But here was this new neighborhood of—well, yes,—"model houses;" a blessed Christian speculation for a class not easily or often reached by any speculations save those that grind and consume their little regular means, by forcing upon them the lawless and arbitrary prices of the day, touching them at every point in their living, but not governing correspondingly their income, as even the hod-carrier's and railroad navvy's daily pay is reached and ruled to meet the proportion of the time.
They would be plain, simple, little-cultured people that would live there: the very "betwixt and betweens" that Rosamond had used to think so hardly fated. Would she go and live among them, in one of these little new, primitive homes, planted down in the pasture-land, on the outskirts? Would she—the pretty, graceful, elegant Rosamond—live semi-detached with old Miss Arabel Waite?
That was just exactly the very thing she would do; the thing she did not even let Kenneth think of first, and ask her, but that, when they had fully agreed that they would begin life somehow, in some right way together, according to their means, she herself had questioned him if they might not do.
And so the houses were hurried in the building; for old Miss Arabel must have hers before the winter; (it seems strange how often the change comes when one could not have waited any longer for it;) and Kenneth had mill building, and surveying, and planning, in East Square, and Mr. Roger Marchbanks' great gray-stone mansion going up on West Hill, to keep him busy; work enough for any talented young fellow, fresh from the School of Technology, who had got fair hold of a beginning, to settle down among and grasp the "next things" that were pretty sure to follow along after the first.
Dorris has all Ruth's music scholars, and more; for there has never been anybody to replace Miss Robbyns, and there are many young girls in Z——, and down here in East Square, who want good teaching and cannot go away to get it. She has also the organ-playing in the new church.
She keeps her morning hours and her Saturdays to help Rosamond; for they are "coöperating" here, in the new home; what was the use, else, of having coöperated in the old? Rosamond cannot bear to have any coarse, profane fingers laid upon her little household gods,—her wedding-tins and her feather dusters,—while the first gloss and freshness are on, at any rate; and with her dainty handling, the gloss is likely to last a long while.

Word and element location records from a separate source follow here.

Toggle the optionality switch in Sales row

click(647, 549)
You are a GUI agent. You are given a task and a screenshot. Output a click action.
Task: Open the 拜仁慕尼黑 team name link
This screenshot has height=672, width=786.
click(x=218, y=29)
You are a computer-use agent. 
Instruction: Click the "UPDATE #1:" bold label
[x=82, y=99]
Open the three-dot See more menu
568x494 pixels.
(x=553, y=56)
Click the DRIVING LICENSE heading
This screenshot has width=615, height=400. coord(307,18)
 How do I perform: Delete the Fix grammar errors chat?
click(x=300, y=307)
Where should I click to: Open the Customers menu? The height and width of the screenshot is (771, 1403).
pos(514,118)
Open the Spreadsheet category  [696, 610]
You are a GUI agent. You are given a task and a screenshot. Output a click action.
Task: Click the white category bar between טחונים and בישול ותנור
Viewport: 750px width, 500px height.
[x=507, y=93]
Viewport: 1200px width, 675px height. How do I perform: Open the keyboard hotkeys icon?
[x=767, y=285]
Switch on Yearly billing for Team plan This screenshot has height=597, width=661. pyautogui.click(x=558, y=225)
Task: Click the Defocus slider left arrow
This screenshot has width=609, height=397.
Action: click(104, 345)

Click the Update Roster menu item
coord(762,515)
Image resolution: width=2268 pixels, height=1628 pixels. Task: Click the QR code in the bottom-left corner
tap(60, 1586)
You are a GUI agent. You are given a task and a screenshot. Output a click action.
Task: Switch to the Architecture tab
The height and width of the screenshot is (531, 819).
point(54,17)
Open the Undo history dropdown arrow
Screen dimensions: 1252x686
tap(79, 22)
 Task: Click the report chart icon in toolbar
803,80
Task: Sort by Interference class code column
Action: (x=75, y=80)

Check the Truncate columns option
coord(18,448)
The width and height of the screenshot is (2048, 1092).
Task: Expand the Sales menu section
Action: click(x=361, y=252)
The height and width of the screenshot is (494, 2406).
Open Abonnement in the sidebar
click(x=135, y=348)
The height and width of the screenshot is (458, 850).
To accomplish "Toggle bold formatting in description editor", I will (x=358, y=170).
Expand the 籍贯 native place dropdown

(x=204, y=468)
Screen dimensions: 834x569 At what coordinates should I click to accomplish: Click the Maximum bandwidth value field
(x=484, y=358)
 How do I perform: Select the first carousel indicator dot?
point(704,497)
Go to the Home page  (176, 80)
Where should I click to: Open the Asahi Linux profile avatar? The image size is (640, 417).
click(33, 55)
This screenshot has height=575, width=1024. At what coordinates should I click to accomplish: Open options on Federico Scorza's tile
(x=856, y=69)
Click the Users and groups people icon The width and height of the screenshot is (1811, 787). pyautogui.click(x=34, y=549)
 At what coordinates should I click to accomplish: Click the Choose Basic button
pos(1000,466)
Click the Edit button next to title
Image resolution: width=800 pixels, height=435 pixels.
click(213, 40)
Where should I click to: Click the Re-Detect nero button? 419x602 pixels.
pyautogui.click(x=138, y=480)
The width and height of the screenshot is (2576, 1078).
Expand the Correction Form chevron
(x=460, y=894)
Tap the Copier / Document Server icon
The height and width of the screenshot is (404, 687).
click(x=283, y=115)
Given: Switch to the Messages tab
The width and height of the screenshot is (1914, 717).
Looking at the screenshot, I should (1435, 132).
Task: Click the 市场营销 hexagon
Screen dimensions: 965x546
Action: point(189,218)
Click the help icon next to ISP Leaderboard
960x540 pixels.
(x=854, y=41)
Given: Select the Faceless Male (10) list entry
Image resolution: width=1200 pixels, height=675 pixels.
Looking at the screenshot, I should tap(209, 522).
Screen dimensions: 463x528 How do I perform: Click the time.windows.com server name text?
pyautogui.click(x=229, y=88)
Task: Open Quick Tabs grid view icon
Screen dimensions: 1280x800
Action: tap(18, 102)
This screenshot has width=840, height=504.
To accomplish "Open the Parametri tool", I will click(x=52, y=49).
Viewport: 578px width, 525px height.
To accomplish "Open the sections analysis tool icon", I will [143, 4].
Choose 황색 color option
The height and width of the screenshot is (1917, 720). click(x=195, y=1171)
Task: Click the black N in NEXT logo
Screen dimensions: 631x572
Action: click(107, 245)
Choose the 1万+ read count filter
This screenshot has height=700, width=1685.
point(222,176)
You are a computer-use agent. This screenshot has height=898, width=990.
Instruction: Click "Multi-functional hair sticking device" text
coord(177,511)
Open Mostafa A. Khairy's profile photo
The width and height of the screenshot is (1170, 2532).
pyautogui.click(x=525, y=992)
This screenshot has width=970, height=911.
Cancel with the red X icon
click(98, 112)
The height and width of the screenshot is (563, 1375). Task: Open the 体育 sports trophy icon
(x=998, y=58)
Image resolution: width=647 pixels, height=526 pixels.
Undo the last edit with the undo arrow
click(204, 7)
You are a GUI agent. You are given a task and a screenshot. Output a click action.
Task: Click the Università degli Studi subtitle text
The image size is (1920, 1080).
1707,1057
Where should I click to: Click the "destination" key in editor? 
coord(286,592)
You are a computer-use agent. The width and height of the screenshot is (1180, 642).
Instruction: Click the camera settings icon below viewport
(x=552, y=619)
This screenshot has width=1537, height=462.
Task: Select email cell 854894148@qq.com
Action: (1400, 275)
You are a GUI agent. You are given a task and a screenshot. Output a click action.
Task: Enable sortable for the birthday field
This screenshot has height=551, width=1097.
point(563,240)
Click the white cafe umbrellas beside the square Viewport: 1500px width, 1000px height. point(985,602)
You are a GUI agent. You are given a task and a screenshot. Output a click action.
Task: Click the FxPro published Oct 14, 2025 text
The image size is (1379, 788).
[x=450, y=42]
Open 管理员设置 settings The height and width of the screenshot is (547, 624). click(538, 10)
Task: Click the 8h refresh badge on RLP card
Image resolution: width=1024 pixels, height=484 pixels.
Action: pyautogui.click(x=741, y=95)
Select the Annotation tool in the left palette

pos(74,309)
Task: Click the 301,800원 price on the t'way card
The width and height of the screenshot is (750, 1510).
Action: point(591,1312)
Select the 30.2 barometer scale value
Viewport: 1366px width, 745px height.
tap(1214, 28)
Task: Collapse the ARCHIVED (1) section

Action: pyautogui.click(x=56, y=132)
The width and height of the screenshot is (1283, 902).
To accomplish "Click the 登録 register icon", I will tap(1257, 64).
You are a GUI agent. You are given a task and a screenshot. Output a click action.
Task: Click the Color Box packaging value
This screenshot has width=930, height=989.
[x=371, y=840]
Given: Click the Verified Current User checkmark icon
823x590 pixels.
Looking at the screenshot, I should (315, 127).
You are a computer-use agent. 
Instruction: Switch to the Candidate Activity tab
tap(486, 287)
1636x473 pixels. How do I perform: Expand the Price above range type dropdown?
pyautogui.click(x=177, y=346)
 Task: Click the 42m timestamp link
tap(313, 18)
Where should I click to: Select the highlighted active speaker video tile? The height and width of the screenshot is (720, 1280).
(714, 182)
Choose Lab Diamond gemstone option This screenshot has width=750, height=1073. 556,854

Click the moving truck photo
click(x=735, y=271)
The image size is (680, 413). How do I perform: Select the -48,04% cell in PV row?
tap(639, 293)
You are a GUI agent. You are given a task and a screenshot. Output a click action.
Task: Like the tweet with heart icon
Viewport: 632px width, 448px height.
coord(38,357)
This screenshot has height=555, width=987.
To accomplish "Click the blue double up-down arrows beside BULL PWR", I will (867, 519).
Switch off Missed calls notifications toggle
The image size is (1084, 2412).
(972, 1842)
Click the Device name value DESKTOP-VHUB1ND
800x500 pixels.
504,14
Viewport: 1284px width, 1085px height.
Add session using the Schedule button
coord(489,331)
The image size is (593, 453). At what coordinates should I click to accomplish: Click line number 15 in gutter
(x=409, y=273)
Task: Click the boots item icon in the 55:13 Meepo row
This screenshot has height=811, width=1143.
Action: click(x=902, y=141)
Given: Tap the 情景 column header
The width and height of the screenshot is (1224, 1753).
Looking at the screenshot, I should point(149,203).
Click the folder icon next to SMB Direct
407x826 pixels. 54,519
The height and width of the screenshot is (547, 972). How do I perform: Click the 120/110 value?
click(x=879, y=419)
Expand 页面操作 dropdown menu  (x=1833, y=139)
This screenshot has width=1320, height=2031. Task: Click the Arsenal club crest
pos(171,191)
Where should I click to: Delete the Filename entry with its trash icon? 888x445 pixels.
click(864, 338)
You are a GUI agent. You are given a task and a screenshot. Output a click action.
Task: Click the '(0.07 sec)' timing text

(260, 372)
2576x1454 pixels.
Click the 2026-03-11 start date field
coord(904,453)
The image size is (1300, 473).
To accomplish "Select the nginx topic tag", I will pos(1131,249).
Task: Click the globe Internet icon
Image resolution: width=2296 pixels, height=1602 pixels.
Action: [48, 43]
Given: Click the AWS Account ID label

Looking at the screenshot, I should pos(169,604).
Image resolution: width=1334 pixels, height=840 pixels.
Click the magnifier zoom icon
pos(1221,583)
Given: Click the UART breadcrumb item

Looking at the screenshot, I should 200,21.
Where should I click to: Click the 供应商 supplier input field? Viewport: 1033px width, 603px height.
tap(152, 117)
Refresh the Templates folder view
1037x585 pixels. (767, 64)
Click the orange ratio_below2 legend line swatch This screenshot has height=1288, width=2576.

Such neighbors, too, as the Waites and Waterses are! How they helped in the fitting up, running in in odd half hours from their own nailing and placing, which they said could wait awhile, since they weren't brides; and such real old times visiting as they have already between the houses; coming and taking right hold, with wiping up dinner plates as likely as not, if that is the thing in hand; picking up what is there, as easily as "the girls" used to help work out some last new pattern of crochet, or try over music, or sort worsteds for gorgeous affghans for the next great fair!
Miss Arabel is apt to come in after dinner, and have a dab at the plates; she knows she interrupts nothing then; and she "has never been used to sitting talking, with gloves on and a parasol in her lap." And now she has given up trying to make impossible biases, she has such a quantity of time!
It was the matter of receiving visits from her friends who did sit with their parasols in their laps, or who only expected to see the house, or look over wedding presents, that would be the greatest hindrance, Rosamond realized at once; that is, if she would let it; so she did just the funniest thing, perhaps, that ever a bride did do: she set her door wide open from her pretty parlor, with its books and flowers and pictures and window-draperies of hanging vines, into the plain, cozy little kitchen, with its tin pans and bright new buckets and its Shaker chairs; and when she was busy there, asked her girl-friends right in, as she had used to take them up into her bedroom, if she were doing anything pretty or had something to show.
And they liked it, for the moment, at any rate; they could not help it; they thought it was lovely; a kind of bewitching little play at keeping house; though some of them went away and wondered, and said that Rosamond Holabird had quite changed all her way of living and her position; it was very splendid and strong-minded, they supposed; but they never should have thought it of her, and of course she could not keep it up.